Il fronça les sourcils.

« White, je suis de ton côté sur ce coup-là, À trois cents pour cent. Mais il y a un autre fait que je ne peux pas ignorer. La police d’état s’est impliquée dans l’histoire. Ils ont également eu vent de la confrontation avec Pope. Et il y a aussi le fait que tu n’étais pas à ton poste cet après-midi lorsqu’ils se sont rendus à la scène sur la route 411. Je suis moi-même en colère à ce sujet. Mais pour eux, ça a eu l’air d’un travail bâclé de ta part. Pas une bonne impression. »

Il leva la main avant qu’elle ne puisse parler.
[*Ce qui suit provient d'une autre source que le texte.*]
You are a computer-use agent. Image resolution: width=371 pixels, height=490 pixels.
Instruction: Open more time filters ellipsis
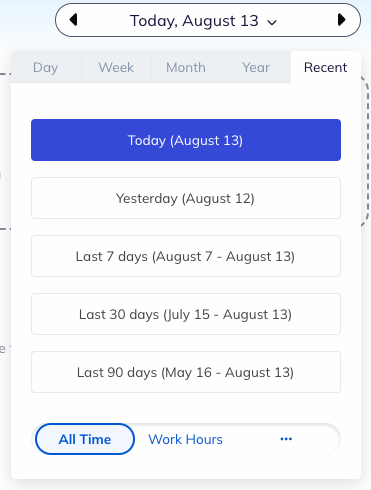click(x=286, y=439)
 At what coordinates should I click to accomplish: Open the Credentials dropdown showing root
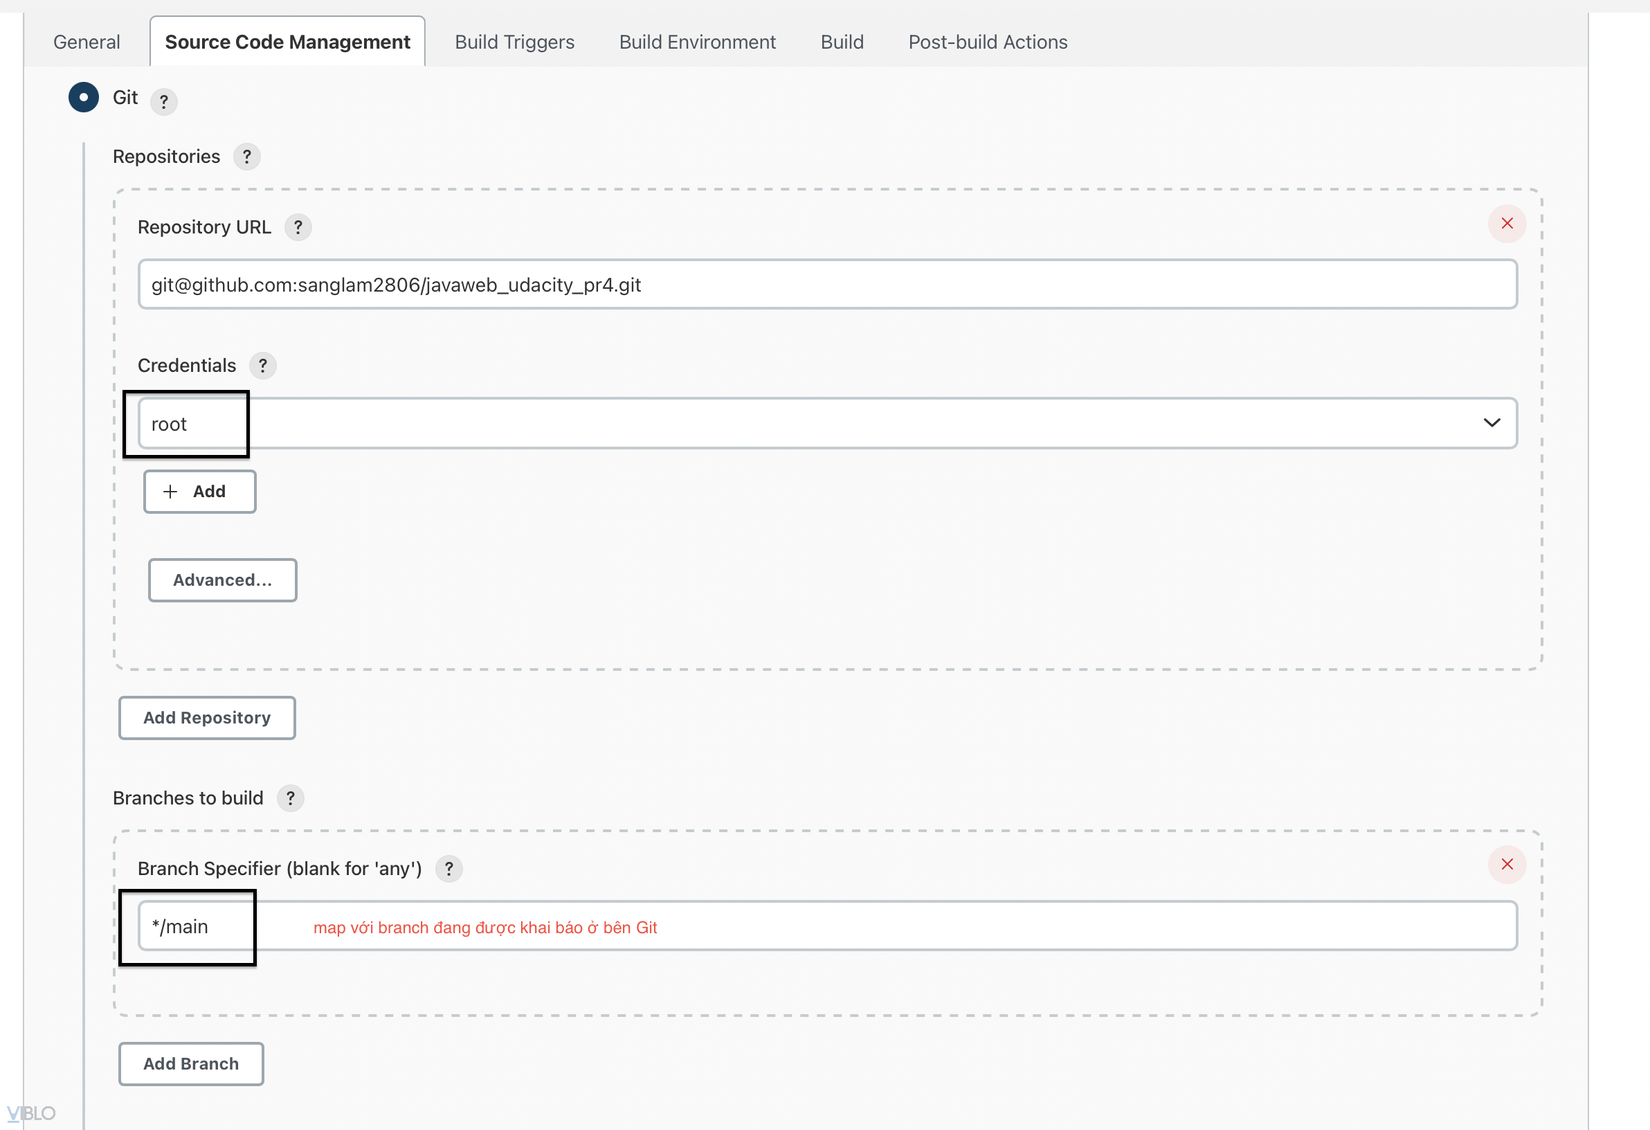click(x=826, y=424)
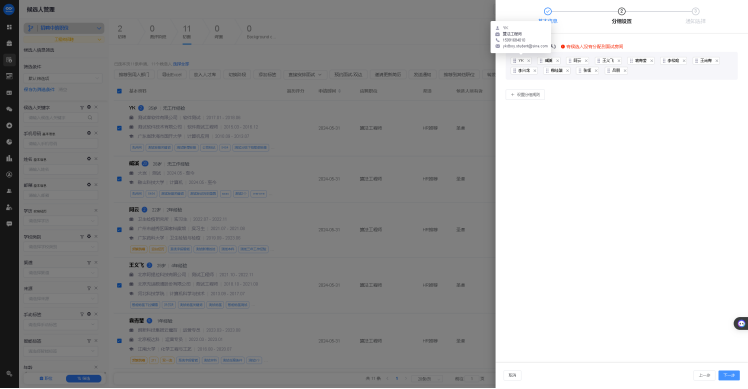
Task: Open the 学历 filter dropdown
Action: click(61, 221)
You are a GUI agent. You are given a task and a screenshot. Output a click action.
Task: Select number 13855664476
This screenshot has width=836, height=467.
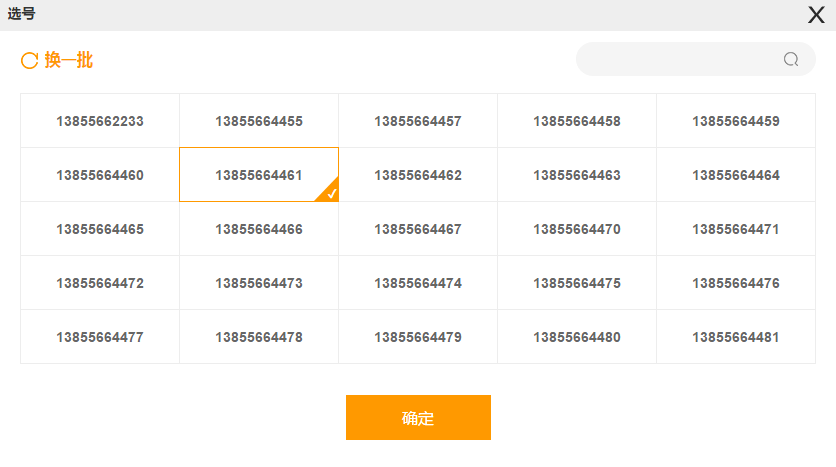coord(736,283)
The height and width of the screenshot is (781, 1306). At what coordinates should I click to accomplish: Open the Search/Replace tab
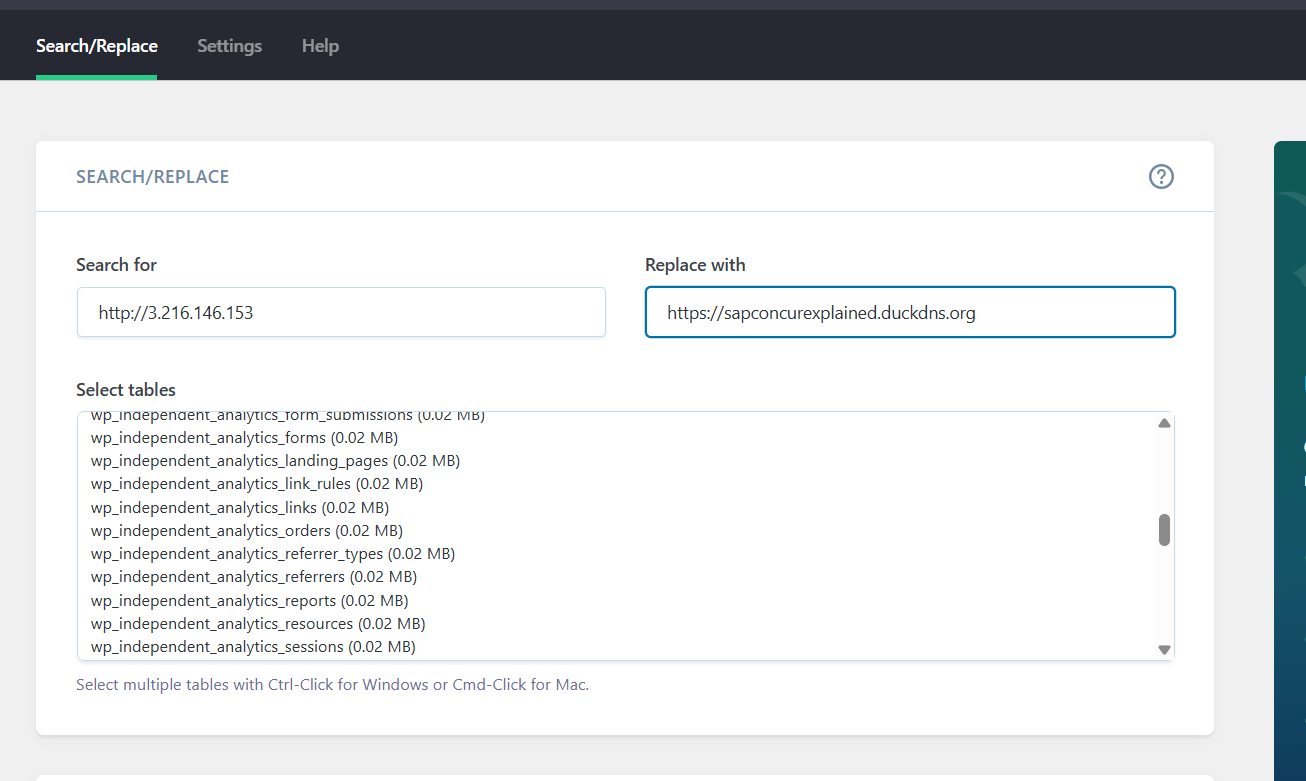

« Et comme si ce n’était pas suffisant, Ruth-Anne Costello m’a appelé il y a une demi-heure. Elle s’est plainte que tu aies été impolie et aggressive. Elle a également déposé une plainte. »

« C’est une blague ? »

Nelson avait l’air demoralisé et il hocha la tête.

« Non, malheureusement, ce n’en est pas une. Tout ça mis ensemble, c’est la merde. »

« Alors on fait quoi pour régler la situation ? » demanda-t-elle. « Qu’est-ce que Pope demande pour rester discret ? Comment fait-on pour appaiser la police d’état et rendre la nonne heureuse ? »

Nelson soupira et leva la tête vers le plafond avec un rictus, exprimant clairement qu’il n’était pas du tout content d’annoncer ce qu’il était sur le point de lui dire.

« Ça veut dire que je dois te retirer de l’affaire du tueur épouvantail et que cette décision entre en vigueur immédiatement. »

Mackenzie sentit son corps se glacer à l’idée que le tueur courait toujours, continuant à tuer, et qu’elle ne pourrait plus essayer de l’arrêter. C’était de trop pour elle.

Elle ne savait pas quoi dire.

Le froncement de sourcils de Nelson s’accentua.

« Je me suis battu pour toi et j’ai tout essayé pour qu’ils relâchent la pression, » dit-il. « J’ai même proposé qu’ils te permettent au moins de terminer cette affaire avant d’être expulsée durant une semaine. Mais Pope et la police d’état n’ont rien voulu entendre. J’ai les pieds et poings liés sur ce coup-là. Je suis désolé. »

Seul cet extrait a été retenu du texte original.